4. Draw Comparisons Using Figurative Language

Description and prose can be enhanced with figurative language. A good author uses comparisons to bring their descriptions to life; comparing the thing you’re describing to something else is like a shortcut to help readers make sense of the image, and it comes with the added bonus of helping you surprise, delight, or intrigue your readers.

  • Simile: A simile is a figure of speech in which you say something is like something else. An example of a simile is: “His face was red and glowing like the setting sun.”
  • Metaphor: A metaphor involves poetically saying something is something else—for instance, this line from E.M. Forster’s A Room with a View: “Life … is a public performance on the violin, in which you must learn the instrument as you go along.”
  • Anthropomorphism: Anthropomorphism is when you apply human traits to a non-human or inanimate object—for instance, saying that a chair “sagged sadly” under your character’s weight. The chair doesn’t actually feel sad, but you can use the idea to conjure an image for your readers.
  • Metonymy: Metonymy is a figure of speech in which one word or term stands in for another. A classic example is the phrase “all hands on deck,” in which “hand” is representative of an entire person.
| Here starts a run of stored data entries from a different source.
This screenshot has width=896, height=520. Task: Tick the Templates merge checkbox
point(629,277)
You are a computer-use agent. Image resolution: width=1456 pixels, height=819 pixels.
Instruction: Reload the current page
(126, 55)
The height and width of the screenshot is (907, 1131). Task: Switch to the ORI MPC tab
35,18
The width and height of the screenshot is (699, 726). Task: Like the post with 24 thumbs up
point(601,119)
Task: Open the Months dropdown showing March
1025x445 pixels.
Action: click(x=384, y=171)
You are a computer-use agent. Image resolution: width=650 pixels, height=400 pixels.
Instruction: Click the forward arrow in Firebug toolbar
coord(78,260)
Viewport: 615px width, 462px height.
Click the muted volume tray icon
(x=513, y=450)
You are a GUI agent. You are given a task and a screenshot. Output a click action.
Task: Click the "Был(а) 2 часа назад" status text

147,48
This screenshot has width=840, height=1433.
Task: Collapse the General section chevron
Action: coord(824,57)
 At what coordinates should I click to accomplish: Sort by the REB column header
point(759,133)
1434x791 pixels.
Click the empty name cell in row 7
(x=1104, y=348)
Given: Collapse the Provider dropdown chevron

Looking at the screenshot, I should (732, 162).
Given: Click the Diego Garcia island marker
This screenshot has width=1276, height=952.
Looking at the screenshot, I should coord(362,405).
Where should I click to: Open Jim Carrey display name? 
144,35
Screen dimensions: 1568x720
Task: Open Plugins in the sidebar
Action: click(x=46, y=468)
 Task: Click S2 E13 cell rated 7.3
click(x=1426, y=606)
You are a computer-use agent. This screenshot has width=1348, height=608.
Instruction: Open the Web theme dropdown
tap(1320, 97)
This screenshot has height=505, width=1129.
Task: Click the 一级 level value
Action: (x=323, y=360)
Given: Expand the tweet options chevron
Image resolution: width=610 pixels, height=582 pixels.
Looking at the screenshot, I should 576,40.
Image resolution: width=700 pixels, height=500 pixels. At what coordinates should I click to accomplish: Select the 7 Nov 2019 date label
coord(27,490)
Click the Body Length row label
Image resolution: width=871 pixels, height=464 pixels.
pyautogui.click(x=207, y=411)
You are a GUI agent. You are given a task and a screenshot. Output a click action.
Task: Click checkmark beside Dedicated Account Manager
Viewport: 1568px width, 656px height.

5. Understand Grammatical Techniques

While grammar might not be as exciting as other creative writing skills, a strong understanding of grammar usage in the English language will help you construct clean sentences that are more pleasurable to read.

  • Parallelism: Parallelism, aka parallel structure, refers to the process of balancing a sentence by making each phrase or clause follow the same grammatical structure. A famous example of parallelism is the opening of Charles Dickens’s A Tale of Two Cities: “It was the best of times, it was the worst of times.”
  • Asyndeton: Asyndeton is a technique commonly found in speeches and persuasive writing. It consists of eliminating conjunctions (“and,” “or”) to create rhythm or a sense of urgency in a sentence.
  • Syllepsis: Syllepsis is a figure of speech in which one word or phrase is used in two parts of a sentence. The word syllepsis comes from the Ancient Greek “a taking together” (zeugma, from the Ancient Greek “a yoking together”). Here’s an example from William Shakespeare’s Romeo and Juliet: “Passion lends them power, time means, to meet." The word “lends” is recycled from the first part of the sentence to the second, avoiding unnecessary repetition and creating poetic rhythm.
  • Active voice: When writing in the active voice, the subject of a sentence is performing an action. Passive voice sentences contain subjects that are the object of the sentence’s verb. They are not the “doer” of the sentence; they are the recipient of an action. For example, “Susan threw the ball” is in active voice—Susan is performing the action and she is the subject of the sentence—whereas “The ball was thrown by Susan,” is an example of passive voice, since the subject of the sentence is the ball.